For recall response proliferation, primed CD4⁺ T cells were stained with Cell Proliferation Dye eFluor^® 670 (eBioscience, CA, USA) and plated with DC^UT from the same donor used for priming (10:1, T:DC). After 3 days of stimulation, T cells were collected, washed, and proliferation was evaluated by flow cytometry.

To evaluate the suppressive activity of T(DC^IL−10), T(DC^{IL−10−LPS}), or T(DC^{IL−10−POLI}) cells, we stained total CD4⁺ T cells (responder cells) autologous to T cells used in priming with Cell Proliferation Dye eFluor^® 450 (eBioscience, CA, USA), and activated them with mDC from the same donor used for priming.
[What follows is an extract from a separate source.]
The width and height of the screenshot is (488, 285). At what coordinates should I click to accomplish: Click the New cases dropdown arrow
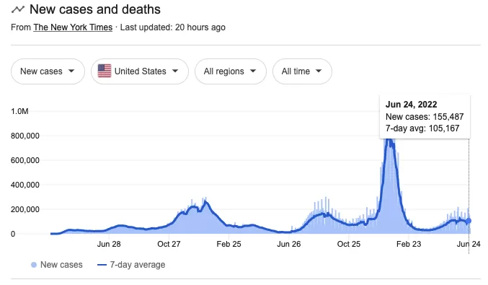(71, 71)

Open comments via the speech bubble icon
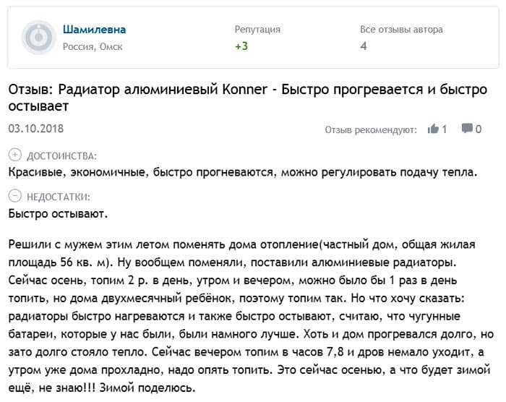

T(DC^IL−10), T(DC^{IL−10−LPS}), or T(DC^{IL−10−POLI}) cells stained with Cell Proliferation Dye eFluor^® 670 (eBioscience, CA, USA), were added at a 1:1 ratio with responder cells (total T:DC ratio is 10:1). After 4 days, the percentages of divided responder T cells were calculated by proliferation dye dilution by flow cytometer.

Cytokine Determination

For DC, the indicated number of cells were plated in 200 μl of final volume and left unstimulated or activated with 200 ng/ml of LPS (Sigma, CA, USA) and 50 ng/ml of IFN-γ (R&D System, MN, USA). Supernatants were collected after 48 h and levels of IL-6, IL-10, IL-12, and TNF-α were tested.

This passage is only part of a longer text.